Better start at the beginning, what? First of all, the yellow card challenge, which seemed something of a non-event when one dons the white coat and rushes to the microscope. Our man appeared to be attempting to block the other chap, rather than crush his legs, and arrived late, making fairly minimal contact as far as I could see.

Whereas last week’s challenge on de Bruyne had all the hallmarks of Attila in a particularly bellicose mood, this
one was a little messy, and not a great deal more.

Of more concern from my vantage point was the fact that it all came about because young Dele insisted yet again upon taking approximately umpteen touches of the ball – leading to the inevitable attempted nutmeg and overrunning of the thing – rather than simply giving it early and setting in motion something exciting. But these young folk will insist on over-complicating things.

The penalty was similarly straightforward. The young bean in opposition made a fairly ill-advised foray into proceedings, Dele gratefully took a tumble, and the cause of universal chagrin appears to be that he went to ground under a challenge that was unlikely to maim him. Little sympathy for Burnley on that one. And credit to Kane for taking a penalty that bore all the hallmarks of the exquisite Euro 96 vintage between England and Germany, pre-sudden death.

2. Oddly in Praise of Sissoko

Poor old Moussa Sissoko. In a team so choc full of extravagant technicians that one cannot scratch one’s own nose without bumping into a master of the first-time-control-and-spin-all-in-a-single-movement, Sissoko is without doubt the slightly backward kid who requires extra tuition while the rest are at assembly.

As is traditional, he greeted his latest starting spot with a wild miskick, but thereafter I thought the chap actually made a decent enough fist of things. Admittedly, one judges him by far gentler criteria than his more illustrious chums, for whom pinged forty yard cross-field diagonals are key objectives, but Sissoko is evidently under strict instructions to keep things as simple as possible, and this he just about did.

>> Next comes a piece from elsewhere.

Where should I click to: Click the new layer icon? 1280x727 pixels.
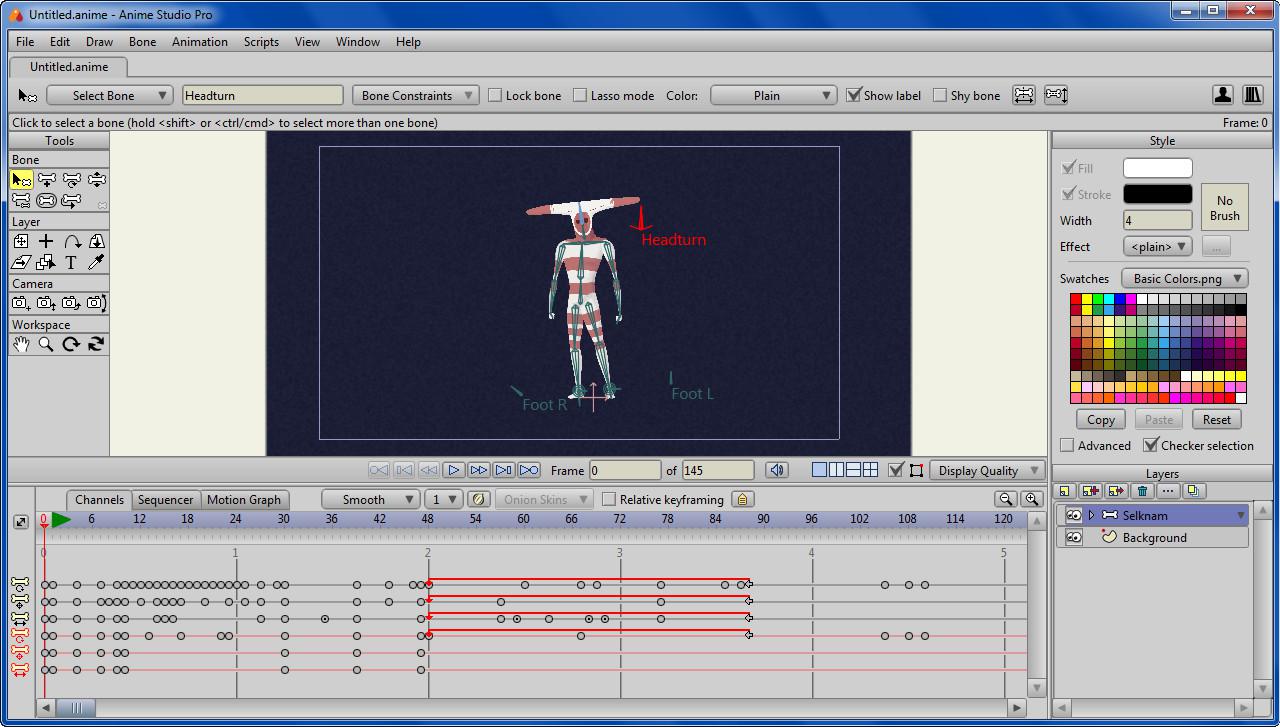pos(1065,491)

Off the ball he harassed and pressurised, limbs a-flailing, bearing down upon his prey; and in possession he did as no doubt told, slowly manoeuvring himself into the perfect position to execute a simple side-footed pass, and doing so repeatedly, to effect several of the aforementioned, each of around three feet, towards those more accomplished.

Alas, when given time to think, in that glorious one-on-one chance in the first half, it was all too much for the chap to handle, and smoke came billowing out of his ears, preceding the inevitable miss. (In truth, he did actually send the ‘keeper the wrong way, and was only denied by an outstretched leg, but nevertheless – he should have scored).

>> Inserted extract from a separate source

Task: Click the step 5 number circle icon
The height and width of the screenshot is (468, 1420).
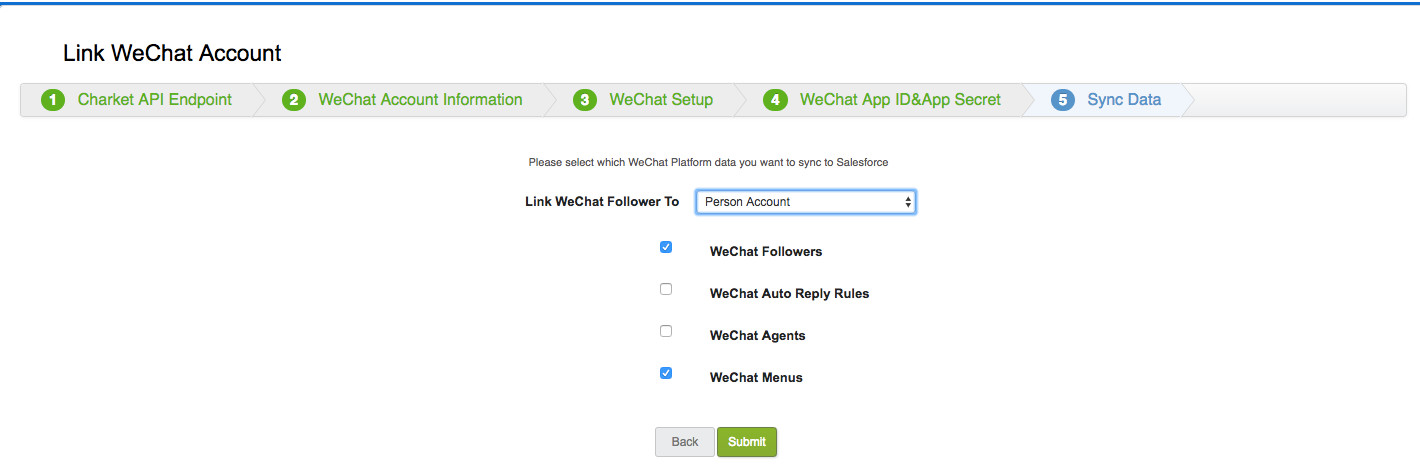Action: [x=1063, y=100]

All told however, he did what was required. An all-singing, all-dancing, creator extraordinaire he evidently is not, but as a muscular ball of energy, charging around so that others can play, he does adequately enough.

3. Sanchez

When historians gather round in decades to come and pore over the minutiae of this one, no doubt they will muse that the match was won in the more advanced plots of earth, but we at AANP Towers are nothing if not reasonable folk, and thus it is only right to pay due homage to the efforts of Davison Sanchez at the back.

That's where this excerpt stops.